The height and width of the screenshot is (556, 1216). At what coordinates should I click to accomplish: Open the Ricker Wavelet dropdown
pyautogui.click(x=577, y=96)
■ ■ ■ ■ ■ ■ ■
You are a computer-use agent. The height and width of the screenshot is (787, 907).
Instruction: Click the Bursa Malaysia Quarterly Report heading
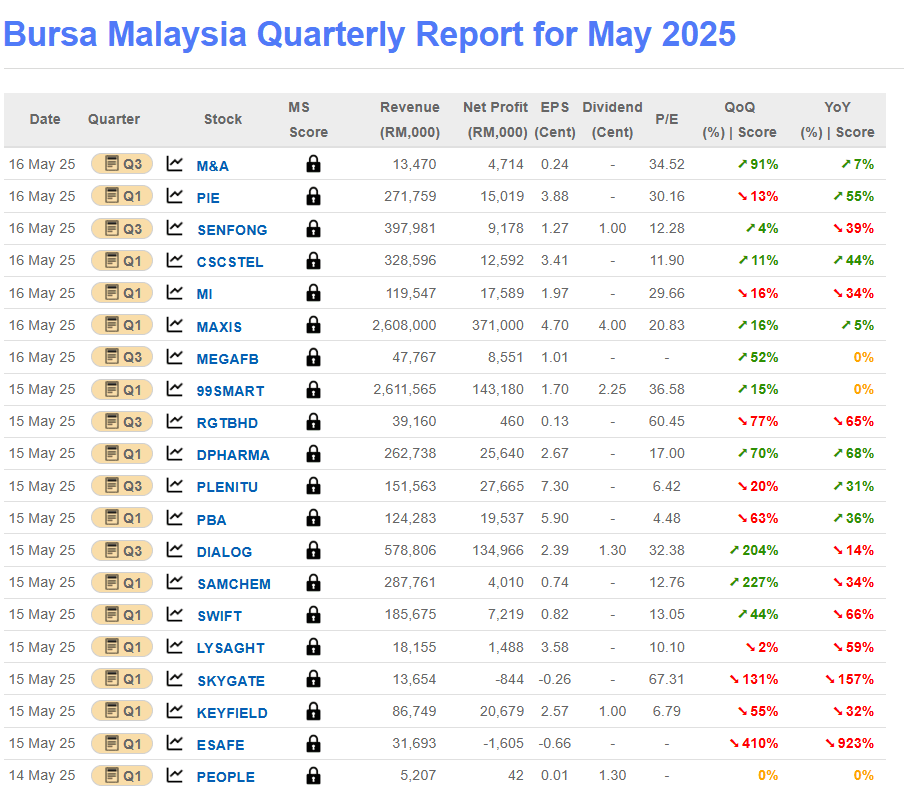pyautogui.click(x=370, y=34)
■ ■ ■ ■ ■ ■ ■
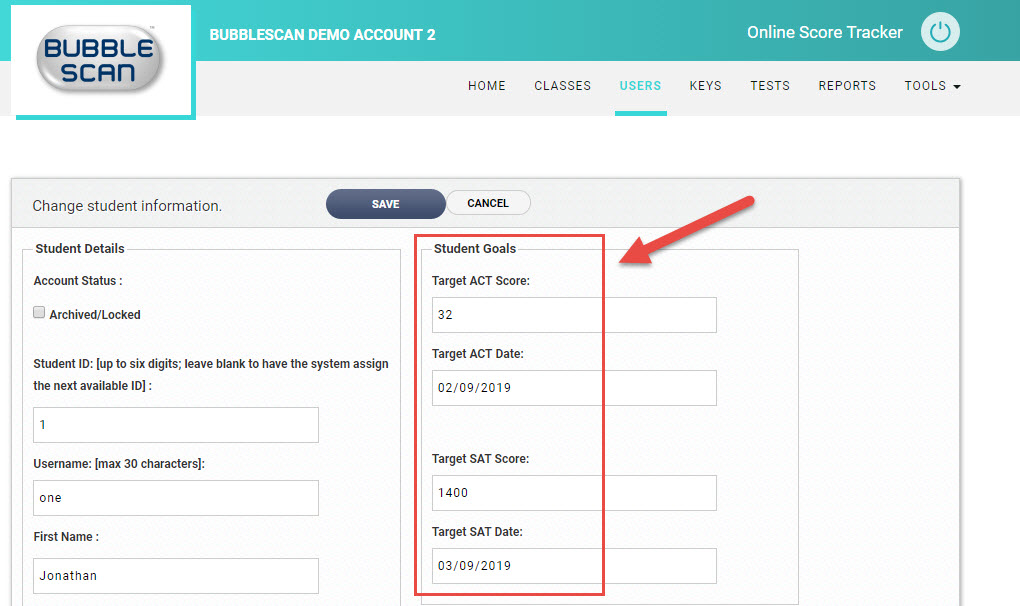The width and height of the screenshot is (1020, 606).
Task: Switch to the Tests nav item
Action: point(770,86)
■ ■ ■ ■ ■ ■ ■
**TASK REQUIREMENTS**. Can you restate the records from the line with "The width and" up to and including the line with "Action: point(770,86)", renaming "Tests" to "Reports" and leaving everything else unchanged? Omit the pictures from your answer.

**SOLVED PROBLEM**.
The width and height of the screenshot is (1020, 606).
Task: Switch to the Reports nav item
Action: point(770,86)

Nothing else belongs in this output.